- _PROBLEM DETAILS_
Would you print every entry below exactly as written, omitting the images?

- _Screenshot grounding data_

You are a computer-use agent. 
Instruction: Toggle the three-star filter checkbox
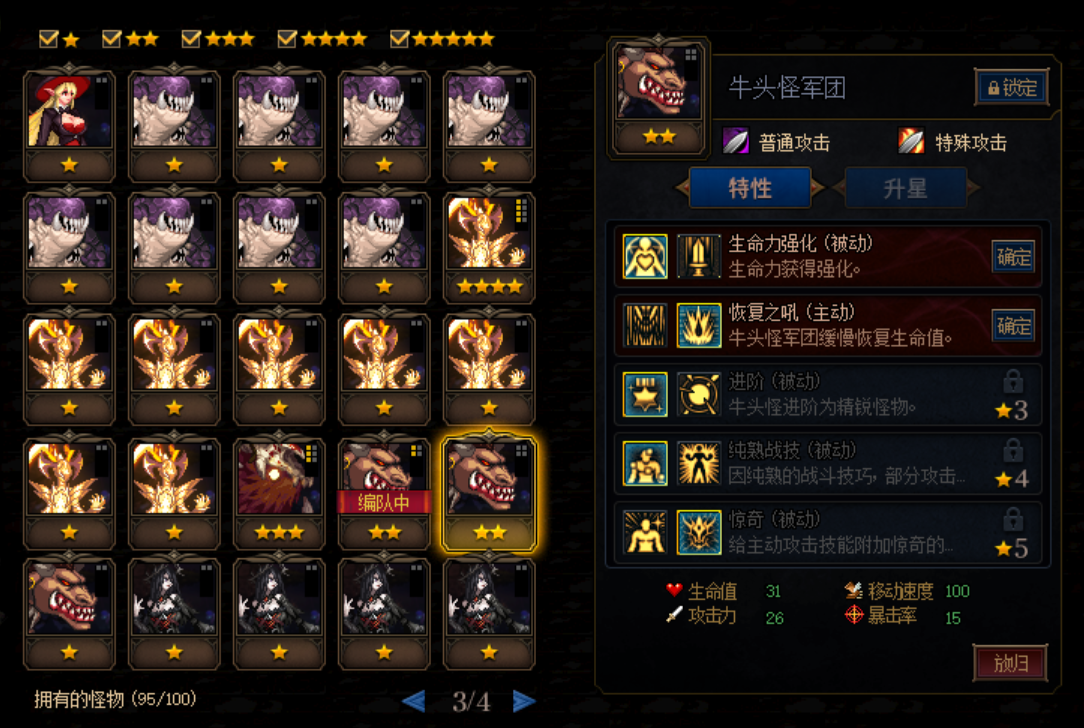[x=191, y=39]
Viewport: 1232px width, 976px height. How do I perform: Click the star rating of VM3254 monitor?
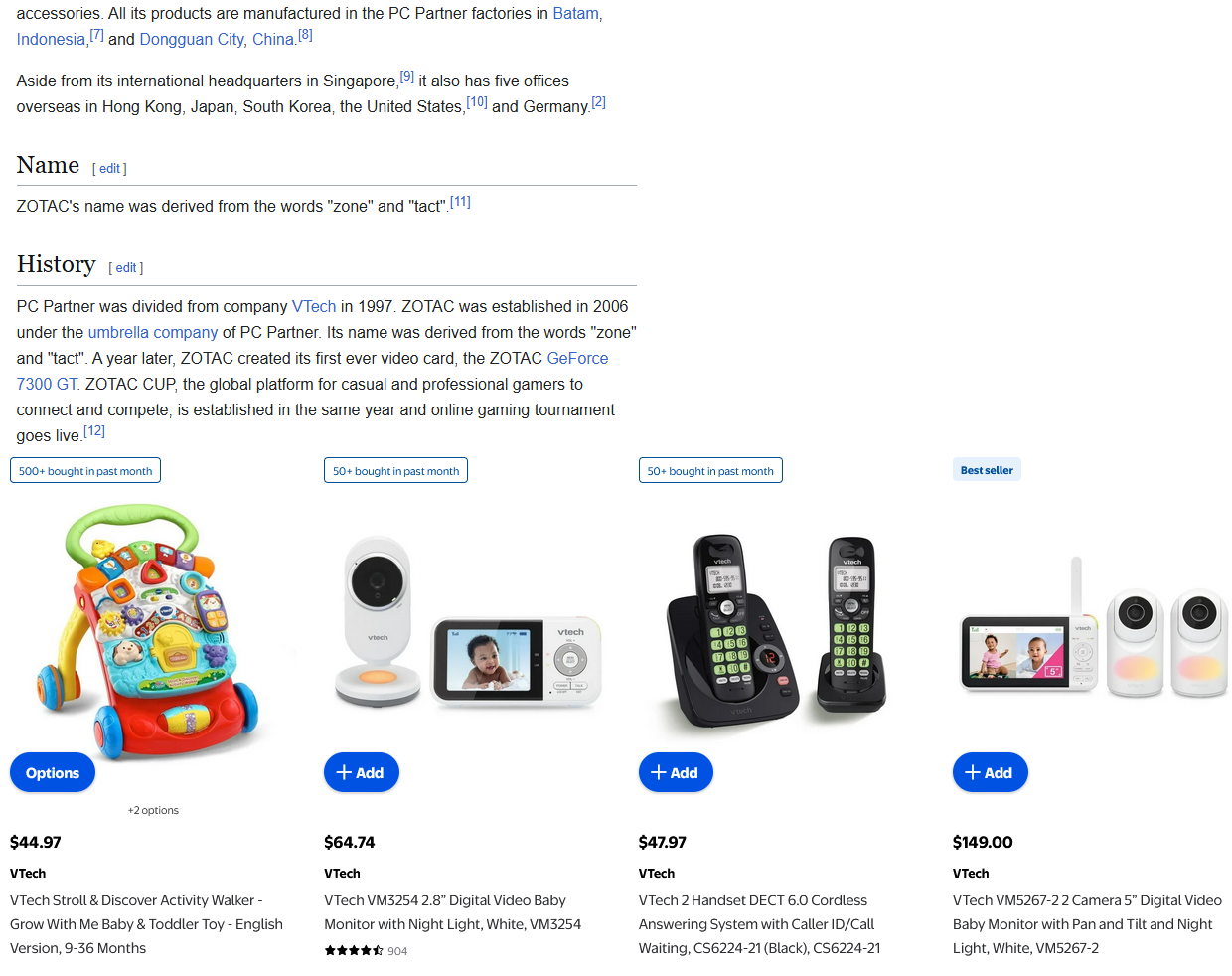(354, 951)
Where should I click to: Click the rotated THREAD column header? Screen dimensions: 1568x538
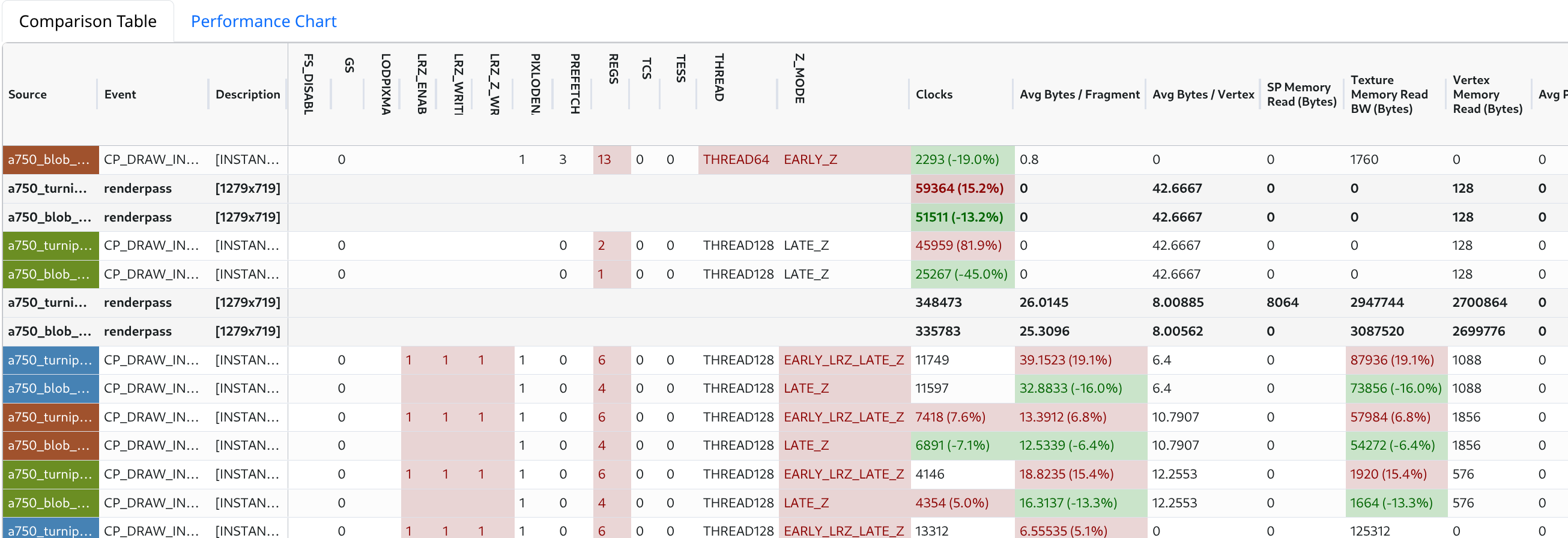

- _ANSWER AREA_
You are a computer-use agent. 
Instruction: Toggle the three-star filter checkbox
[x=191, y=39]
Viewport: 1232px width, 976px height. How do I perform: Click the star rating of VM3254 monitor?
(354, 951)
Where should I click to: Click the rotated THREAD column header? Screen dimensions: 1568x538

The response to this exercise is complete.